Aku tak mampu mengikuti sedetik pun serangan Flaudia dengan mataku. Aku mengembuskan napas. “Terima kasih, Blitz.”
“Kapan saja. Tapi kalau serangan itu terus berlanjut…”
Sesuatu yang dingin terasa licin di tulang punggungku. Hanya tank-tank kami yang mampu menangkis serangan secepat itu. Aku merasakan bibirku membentuk garis tegas saat kesadaran itu mulai meresap.
Leroy membantuku berdiri. “Kita mungkin takkan bisa bertahan lama. Pukulan Dewi.”
“Aku setuju… Rasul Dewi. Regenerasi. Ransum Mana.” Setelah aku menggunakan Skill-Skill itu, Flaudia menghilang lagi. “Di mana dia—” Seluruh udara meninggalkan paru-paruku saat punggungku terbentur batu besar. Flaudia kembali mengincarku. Perlindungan Dewi mencegahku menerima kerusakan apa pun, tetapi hantaman pedang yang kuat ke perutku terasa tidak nyaman—begitu pula benturannya dengan batu besar.
“Perlindungan Dewi. Sembuhkan.” Aku menghela napas dalam-dalam. “Aku tidak tahu apakah aku seharusnya menduga ini, tapi Flaudia mengejarku , ” kataku. Mungkin tidak masalah siapa yang menjadikanku tumbal—aku, Malaikat, atau Flaudia sendiri. Flaudia memusatkan serangannya seperti ini akan brutal bagiku, tapi kita bisa mengubahnya menjadi kesempatan.
Mungkin aku akan meraih lengan Flaudia saat dia menyerang dan menahannya sementara yang lain menyerang! Itu tidak akan berhasil—lengan Uskup Agungku yang kurus tidak mungkin bisa menahan dewi pedang raksasa. Di Reas , aku akan siap mati belasan kali sebelum tahu cara mengalahkannya. Sementara aku berdiri di sana tanpa harapan, Tithia berjalan melewatiku.

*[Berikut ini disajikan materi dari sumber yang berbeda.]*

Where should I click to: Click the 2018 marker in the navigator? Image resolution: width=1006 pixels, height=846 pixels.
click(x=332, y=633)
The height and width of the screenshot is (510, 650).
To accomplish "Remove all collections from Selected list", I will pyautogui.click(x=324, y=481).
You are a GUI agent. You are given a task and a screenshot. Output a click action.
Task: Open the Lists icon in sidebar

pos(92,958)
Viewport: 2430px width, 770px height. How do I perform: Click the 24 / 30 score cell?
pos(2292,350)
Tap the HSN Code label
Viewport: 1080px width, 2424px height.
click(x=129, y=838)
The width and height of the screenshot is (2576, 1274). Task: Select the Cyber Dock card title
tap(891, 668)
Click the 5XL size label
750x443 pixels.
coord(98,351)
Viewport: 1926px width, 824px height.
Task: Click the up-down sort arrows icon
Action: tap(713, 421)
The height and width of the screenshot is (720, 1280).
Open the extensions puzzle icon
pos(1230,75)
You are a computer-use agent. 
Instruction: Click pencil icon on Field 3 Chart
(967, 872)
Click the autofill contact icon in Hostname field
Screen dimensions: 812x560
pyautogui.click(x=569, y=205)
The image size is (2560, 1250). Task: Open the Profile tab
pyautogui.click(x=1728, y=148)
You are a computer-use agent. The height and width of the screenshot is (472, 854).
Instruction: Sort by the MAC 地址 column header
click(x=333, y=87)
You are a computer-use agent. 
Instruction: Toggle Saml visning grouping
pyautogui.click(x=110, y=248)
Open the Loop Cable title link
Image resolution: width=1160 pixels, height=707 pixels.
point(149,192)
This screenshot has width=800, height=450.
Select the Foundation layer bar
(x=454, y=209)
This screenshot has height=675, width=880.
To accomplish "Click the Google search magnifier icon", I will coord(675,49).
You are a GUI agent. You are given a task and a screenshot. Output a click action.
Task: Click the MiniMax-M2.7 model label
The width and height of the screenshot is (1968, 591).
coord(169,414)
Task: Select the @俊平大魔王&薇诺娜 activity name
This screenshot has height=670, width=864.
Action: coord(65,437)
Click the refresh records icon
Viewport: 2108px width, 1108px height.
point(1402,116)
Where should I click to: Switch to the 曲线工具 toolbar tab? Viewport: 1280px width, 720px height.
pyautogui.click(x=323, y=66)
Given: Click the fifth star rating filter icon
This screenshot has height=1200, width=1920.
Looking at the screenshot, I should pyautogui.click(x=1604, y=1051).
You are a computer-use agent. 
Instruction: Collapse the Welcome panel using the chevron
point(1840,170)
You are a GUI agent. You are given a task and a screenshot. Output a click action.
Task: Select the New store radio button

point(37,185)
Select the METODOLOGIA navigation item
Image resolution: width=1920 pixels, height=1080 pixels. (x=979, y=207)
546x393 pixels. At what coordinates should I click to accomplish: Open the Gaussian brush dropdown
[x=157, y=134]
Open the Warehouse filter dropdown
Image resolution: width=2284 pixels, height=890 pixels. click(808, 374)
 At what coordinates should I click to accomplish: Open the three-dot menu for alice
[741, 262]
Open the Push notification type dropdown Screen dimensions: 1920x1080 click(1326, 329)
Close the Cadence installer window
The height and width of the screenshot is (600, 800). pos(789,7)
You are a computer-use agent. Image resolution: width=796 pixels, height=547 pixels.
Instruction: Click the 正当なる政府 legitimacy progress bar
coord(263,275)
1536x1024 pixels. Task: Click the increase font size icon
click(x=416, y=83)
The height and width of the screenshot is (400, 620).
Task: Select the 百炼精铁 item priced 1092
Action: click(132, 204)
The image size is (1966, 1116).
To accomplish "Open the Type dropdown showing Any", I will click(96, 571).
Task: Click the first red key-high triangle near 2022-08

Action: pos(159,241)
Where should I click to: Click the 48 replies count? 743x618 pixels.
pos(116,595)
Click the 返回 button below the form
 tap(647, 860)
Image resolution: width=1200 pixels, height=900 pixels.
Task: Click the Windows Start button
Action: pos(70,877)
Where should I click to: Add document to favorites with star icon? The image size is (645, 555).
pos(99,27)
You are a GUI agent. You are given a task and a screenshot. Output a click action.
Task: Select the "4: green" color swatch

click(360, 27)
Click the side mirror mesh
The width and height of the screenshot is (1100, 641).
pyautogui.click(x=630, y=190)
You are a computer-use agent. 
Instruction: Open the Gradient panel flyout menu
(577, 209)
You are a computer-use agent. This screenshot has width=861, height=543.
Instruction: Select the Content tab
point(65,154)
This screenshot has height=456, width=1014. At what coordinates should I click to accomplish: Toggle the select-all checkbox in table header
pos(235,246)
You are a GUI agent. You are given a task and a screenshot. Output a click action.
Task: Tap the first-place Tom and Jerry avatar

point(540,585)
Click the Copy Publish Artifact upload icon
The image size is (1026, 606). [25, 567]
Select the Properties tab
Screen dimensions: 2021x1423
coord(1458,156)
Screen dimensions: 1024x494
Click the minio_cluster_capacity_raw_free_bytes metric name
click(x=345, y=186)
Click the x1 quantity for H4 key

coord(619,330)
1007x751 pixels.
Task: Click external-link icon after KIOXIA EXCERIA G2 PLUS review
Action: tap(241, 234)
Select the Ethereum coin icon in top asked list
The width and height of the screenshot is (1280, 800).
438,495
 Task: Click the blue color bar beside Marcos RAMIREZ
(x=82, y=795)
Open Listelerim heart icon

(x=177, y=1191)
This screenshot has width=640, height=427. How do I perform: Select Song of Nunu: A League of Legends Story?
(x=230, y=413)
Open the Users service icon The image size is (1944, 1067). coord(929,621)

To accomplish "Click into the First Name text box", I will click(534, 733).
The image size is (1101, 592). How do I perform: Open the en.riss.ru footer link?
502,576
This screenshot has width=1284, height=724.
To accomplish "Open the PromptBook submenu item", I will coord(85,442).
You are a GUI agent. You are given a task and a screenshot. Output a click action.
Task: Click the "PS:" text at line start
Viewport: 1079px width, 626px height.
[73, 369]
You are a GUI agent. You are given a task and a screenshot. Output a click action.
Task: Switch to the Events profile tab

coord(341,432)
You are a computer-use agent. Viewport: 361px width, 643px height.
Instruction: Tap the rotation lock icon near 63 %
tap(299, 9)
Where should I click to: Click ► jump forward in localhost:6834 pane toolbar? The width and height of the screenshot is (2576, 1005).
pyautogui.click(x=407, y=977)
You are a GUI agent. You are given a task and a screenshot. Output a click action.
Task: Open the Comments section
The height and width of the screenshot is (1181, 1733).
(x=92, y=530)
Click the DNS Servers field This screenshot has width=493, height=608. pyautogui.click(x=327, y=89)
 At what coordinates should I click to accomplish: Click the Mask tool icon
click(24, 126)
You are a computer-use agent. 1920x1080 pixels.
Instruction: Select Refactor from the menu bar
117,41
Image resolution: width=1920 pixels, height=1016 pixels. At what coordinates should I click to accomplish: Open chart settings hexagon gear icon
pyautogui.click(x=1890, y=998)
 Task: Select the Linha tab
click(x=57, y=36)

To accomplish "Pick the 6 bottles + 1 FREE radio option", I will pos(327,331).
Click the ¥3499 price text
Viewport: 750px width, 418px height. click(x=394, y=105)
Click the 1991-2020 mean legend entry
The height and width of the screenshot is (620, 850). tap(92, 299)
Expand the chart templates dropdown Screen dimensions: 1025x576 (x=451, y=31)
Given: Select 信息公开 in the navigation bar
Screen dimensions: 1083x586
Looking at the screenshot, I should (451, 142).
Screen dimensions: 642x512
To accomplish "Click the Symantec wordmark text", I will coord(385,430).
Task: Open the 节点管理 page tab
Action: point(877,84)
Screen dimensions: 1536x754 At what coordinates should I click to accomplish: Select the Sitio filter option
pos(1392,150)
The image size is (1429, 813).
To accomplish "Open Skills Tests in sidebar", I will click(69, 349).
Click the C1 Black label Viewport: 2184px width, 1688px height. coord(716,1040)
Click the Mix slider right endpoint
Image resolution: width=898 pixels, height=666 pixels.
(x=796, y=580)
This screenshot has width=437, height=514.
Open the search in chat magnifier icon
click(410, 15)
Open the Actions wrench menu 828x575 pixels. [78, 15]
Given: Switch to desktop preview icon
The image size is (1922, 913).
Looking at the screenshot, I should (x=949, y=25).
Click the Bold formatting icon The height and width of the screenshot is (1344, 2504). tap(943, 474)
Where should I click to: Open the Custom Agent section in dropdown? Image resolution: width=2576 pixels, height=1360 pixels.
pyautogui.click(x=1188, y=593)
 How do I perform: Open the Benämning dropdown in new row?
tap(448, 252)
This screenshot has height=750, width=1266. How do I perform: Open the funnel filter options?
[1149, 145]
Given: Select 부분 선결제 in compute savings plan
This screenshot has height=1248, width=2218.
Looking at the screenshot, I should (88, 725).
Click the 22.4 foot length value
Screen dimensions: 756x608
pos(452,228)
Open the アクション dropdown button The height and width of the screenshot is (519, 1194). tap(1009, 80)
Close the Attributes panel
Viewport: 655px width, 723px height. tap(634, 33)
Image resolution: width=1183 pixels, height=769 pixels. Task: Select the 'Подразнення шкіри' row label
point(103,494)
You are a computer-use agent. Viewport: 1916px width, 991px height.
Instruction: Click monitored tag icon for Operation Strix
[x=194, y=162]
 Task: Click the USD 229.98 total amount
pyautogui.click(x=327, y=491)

“Ti?! Jangan terlalu dekat!”
“Yang Mulia!”
Tithia mengabaikan panggilanku dan Leroy sambil berjalan menghampiri Flaudia. Sebelum aku sempat menamparnya dengan buff yang kumiliki dan menyeretnya kembali ke sini, Tithia berlutut di hadapan Flaudia.
“Oh?” kata sang dewi.
Aku menelan ludahku ketika melihat betapa penuh duka di mata Tithia. “Kau bukan Flaudia yang memberkati dunia ini dengan cintanya—Flaudia yang kupercayai.”
“Paus… Anak dombaku tersayang. Jangan khawatirkan itu. Setelah Perawan Suci memberikan nyawanya untuk membangkitkanku, aku dapat membawa kedamaian sejati bagi dunia,” kata Flaudia, teguh dalam keyakinannya bahwa selama ia dibangkitkan, dunia akan kembali damai.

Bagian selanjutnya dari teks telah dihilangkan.